Bio-text mining makes advances

'We're moving from an economy of scarcity in data to an economy of abundance that's going to change the face of healthcare' - Mike Olson. In line with these predictions, EU researchers made significant headway in obtaining desired contextual information from massive chunks of biomedical data.

Digital Economy

Pubmed alone has information on more than 21 million scientific publications with over 2 000 new entries being added daily. The BIOLITCONTEXTMINING (Contextual text mining from the biomedical scientific literature) project designed methods based on natural language processing and machine learning to enable scientists to effectively extract and utilise relevant information. Project researchers advanced the state-of-the-art in bio-text mining with new methods for relation extraction, local and non-local context information extraction and knowledge discovery. For instance, their Interaction Network Ontology (INO) collects and classifies over 800 interaction keywords and can also cover complex interaction types. INO-based literature-mining helps to identify and characterise the interactions among host and Brucella genes. Through a technique for relation and local context information extraction, they can now identify the relations among brain regions. In another key development, researchers developed methods to identify important non-local context such as the experimental methods used to detect protein-protein interactions from full text articles.

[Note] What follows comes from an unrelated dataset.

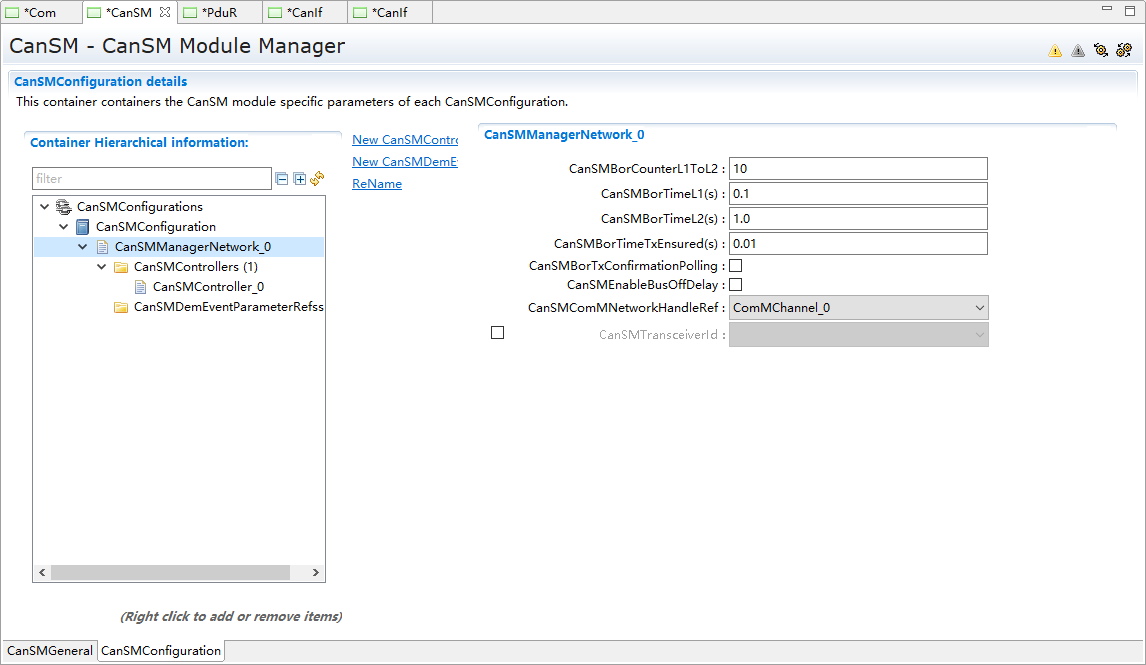This screenshot has height=665, width=1146.
Task: Click the tree's horizontal scrollbar thumb
Action: tap(170, 573)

To understand the bacterial interaction mechanisms at the molecular level, knowing their natural environment location is vital. Astoundingly, no comprehensive database exists that carries this information despite the abundance of literature on bacteria ecology. Researchers developed ontology-centred methods to obtain bacteria context information such as their habitat. For access to contextual biomedical information, project members contributed to the development of two web-based systems – IGNET and PHISTO. Along with a knowledge discovery approach that was integrated with IGNET, they successfully identified fever and vaccine associated gene interaction networks in a case study. Significant progress was also made with regard to methodologies for analysis of gene-gene interaction and drug-target interaction prediction. The novel BIOLITCONTEXTMINING text mining tools will help advance several biomedical areas including experimental biology, bioinformatics and systems biology. Project outcomes have led to publications in eight peer-reviewed journals as well as six peer-reviewed conference and workshop papers with some journal papers currently under review.